A General Introduction To Reinsurance

 Dear Readers, 

If Our Insurance Provides Us Financial Security, How Does Insurance Companies Protect Themselves From Financial Risk? Read About The Practice Of Reinsurance Here

A General Introduction To Reinsurance

We, consumers, purchase insurance to provide ourselves with financial security in unforeseen circumstances, but have you ever thought about how insurance companies protect themselves from economic and business risks? 

What Is Reinsurance? 

Essentially, reinsurance is insurance for insurance companies. It is the mechanism that insurance companies use to lower and mitigate their business risks in the face of catastrophic events that could lead to a large number of insurance claims. 

It protects insurance companies from financial insolvency, thereby protecting the companies' customers from uncovered losses. 

How Does Reinsurance Work? 

In the secondary insurance market, reinsurance is the practice whereby insurers transfer portions of their risk portfolios to other parties through a contract to reduce the risk of paying a large obligation from insurance claims. 

This process is presented as a legal reinsurance contract between two parties, namely the ceding party and the reinsurer.
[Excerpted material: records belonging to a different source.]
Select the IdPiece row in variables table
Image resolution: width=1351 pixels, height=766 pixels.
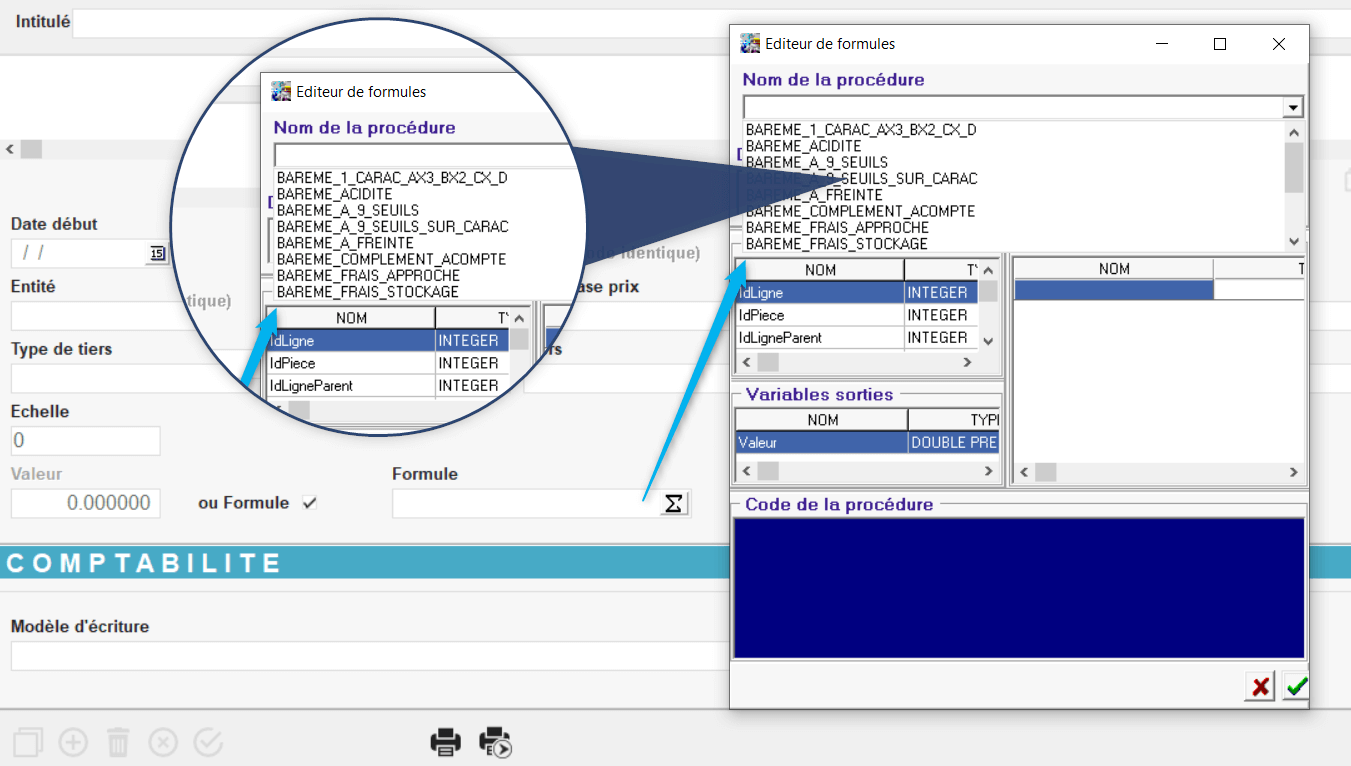tap(818, 315)
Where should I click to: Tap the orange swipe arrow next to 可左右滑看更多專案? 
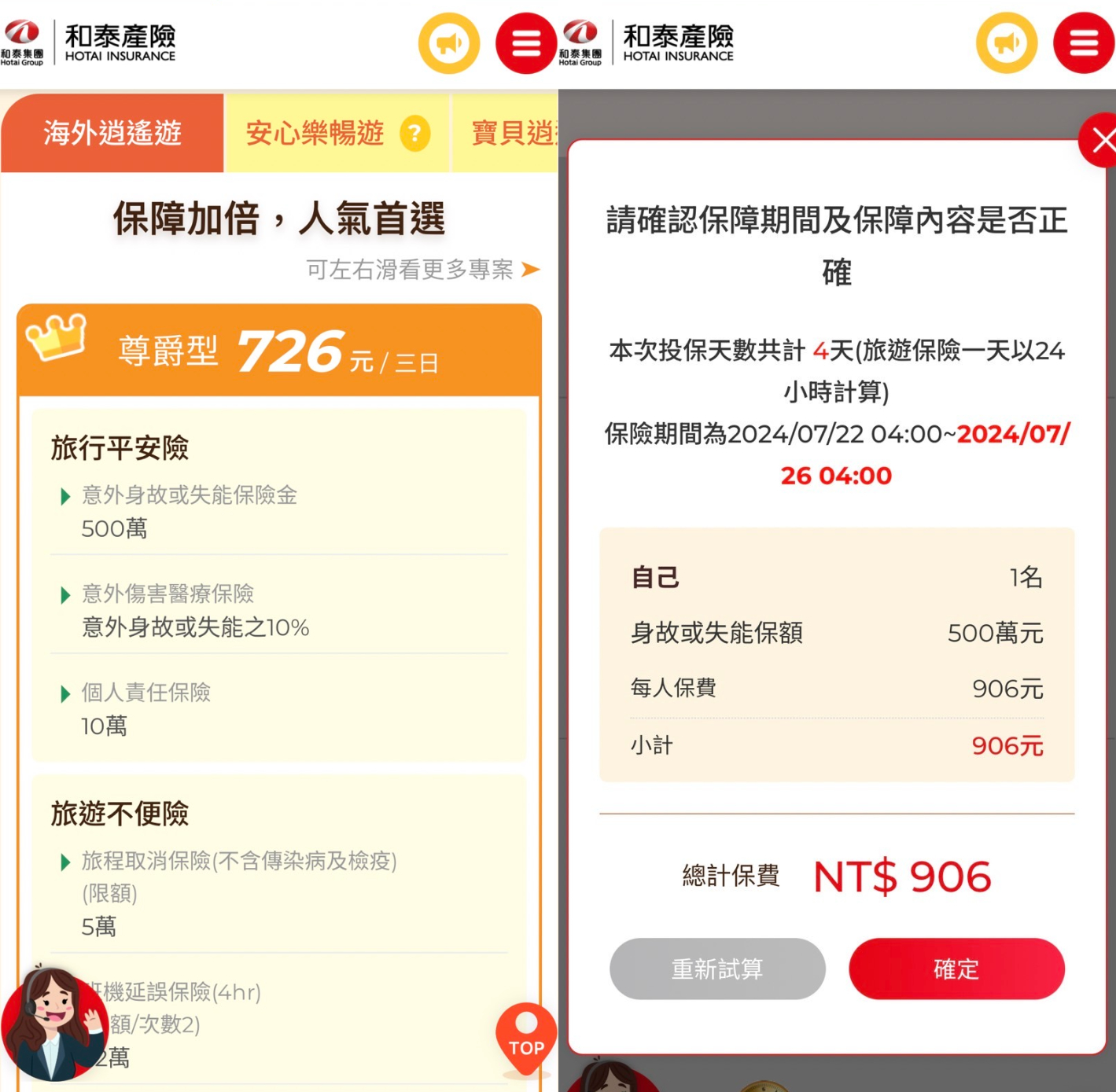[x=531, y=270]
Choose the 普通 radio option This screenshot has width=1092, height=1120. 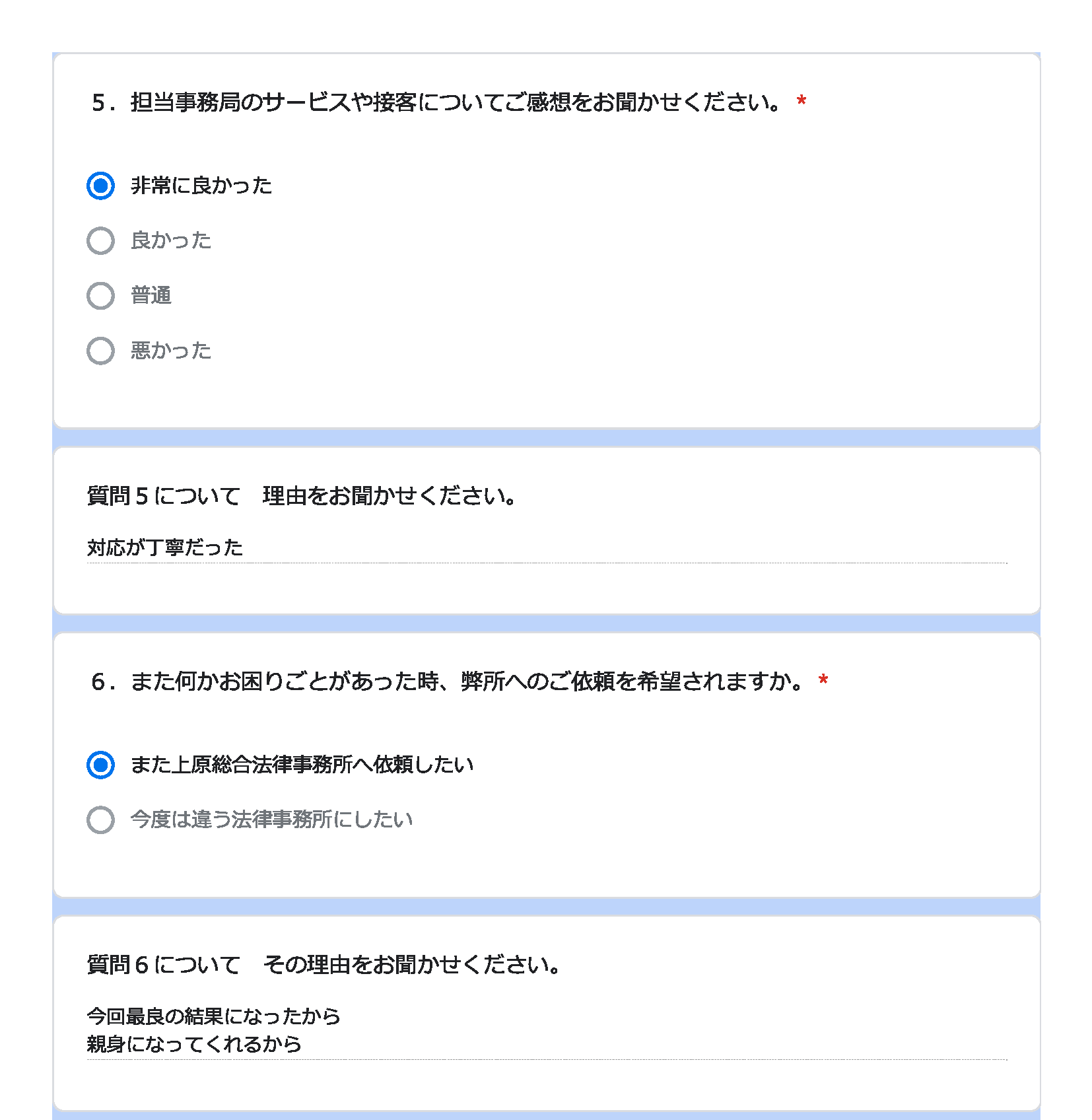100,296
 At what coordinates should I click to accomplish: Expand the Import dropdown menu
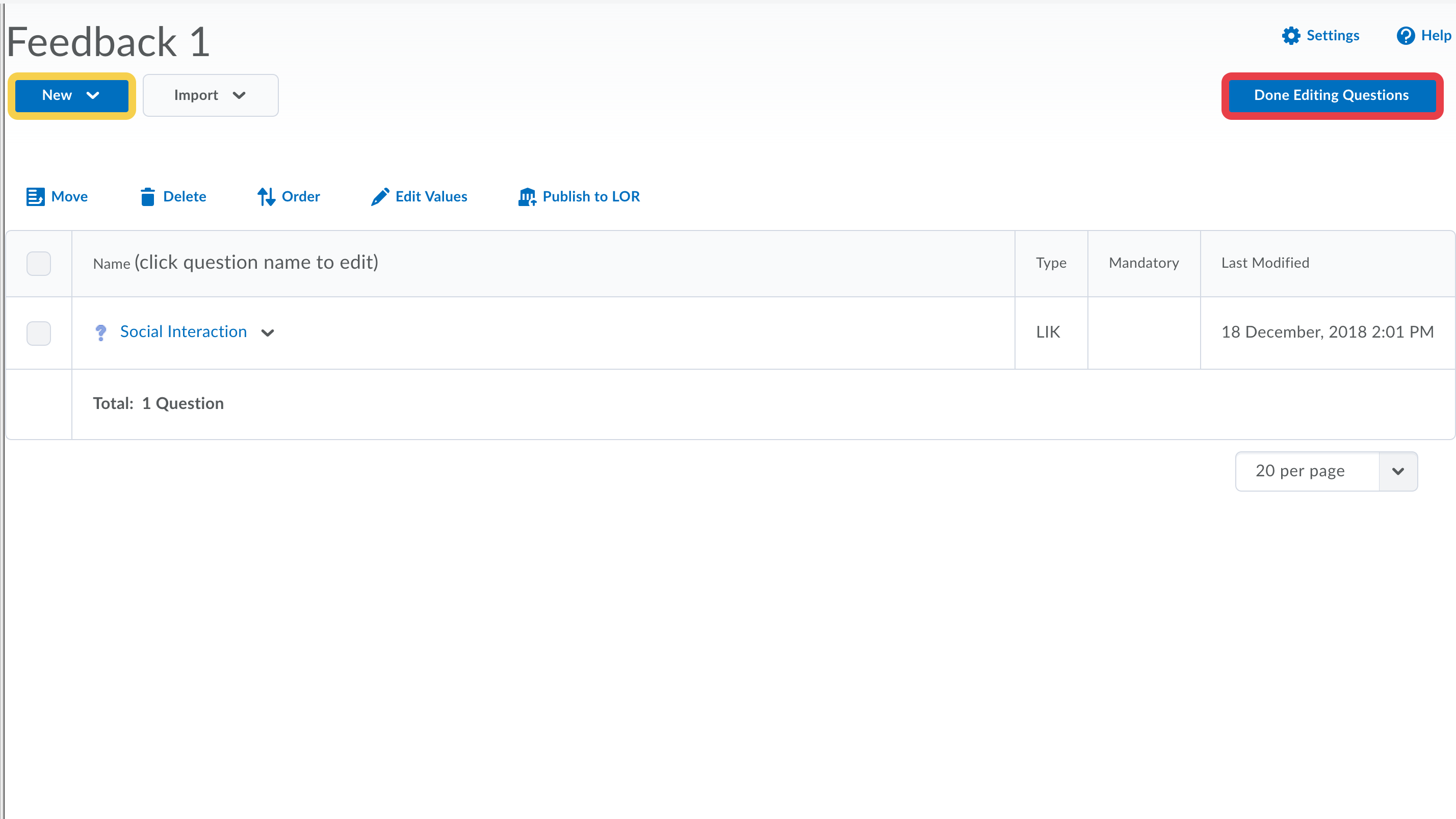(210, 95)
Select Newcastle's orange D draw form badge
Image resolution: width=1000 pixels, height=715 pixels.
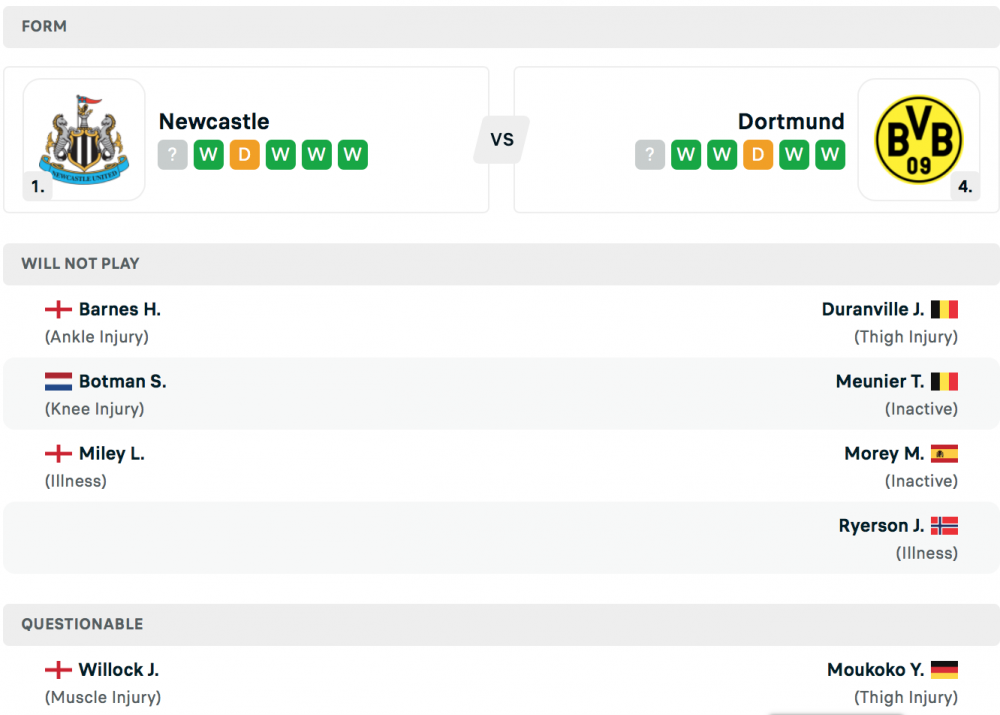[244, 155]
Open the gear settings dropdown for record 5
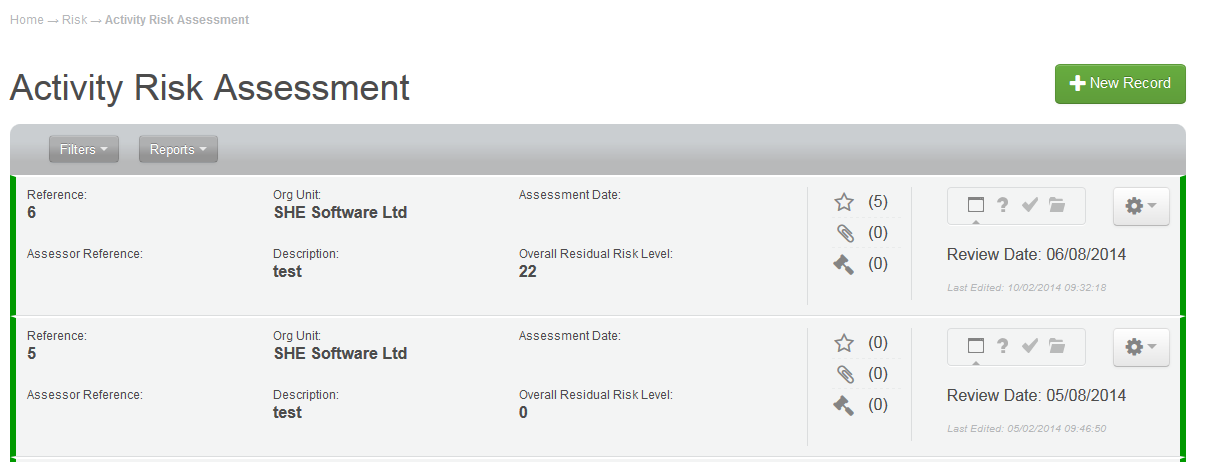This screenshot has width=1212, height=462. 1141,347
The former diversifies its insurance portfolio while the latter undertake a portion of the risk in exchange for insurance premiums. 

What Are The Objectives Of Reinsurance? 

Floods, earthquakes or hurricanes are some examples of large-scale catastrophic events that result in huge losses of human lives, properties and assets. The existence of reinsurance is essential to step in and help insurance companies pay off insurance claims to consumers and prevent insurance companies from going into insolvency. 

On a global scale, reinsurance helps to stabilize the many insurance markets such as life, home, motor and health insurance markets. 

The History Of Reinsurance

Reinsurance has been around since the 19th century when urban fires in Europe necessitate the need for insurance companies. The world has gone through much turmoil, including world wars, pandemics and infrastructure destructions, but the sector has been providing insurers with financial stability in the face of these events. 

According to a study done by The Institutes Griffith Foundation, 2005's Hurricane Katrina would have caused 12% of U.S. insurers to fail if the reinsurance sector did not exist. 

The Reinsurance Industry In Malaysia

As a resilient economy, Malaysia also has a reinsurance industry in place. Malaysian Reinsurance Berhad (Malaysian Re) - a wholly-owned subsidiary of MNRB Holdings Berhad - is Malaysia's national reinsurer and the largest reinsurer in Southeast Asia. 

The institution underwrites all classes of general reinsurance business and general retakaful business. With an extensive portfolio of business expertise and a proven record of accomplishment, Malaysian Re is a regional and international player that established a strong market presence in Asia and the Middle East.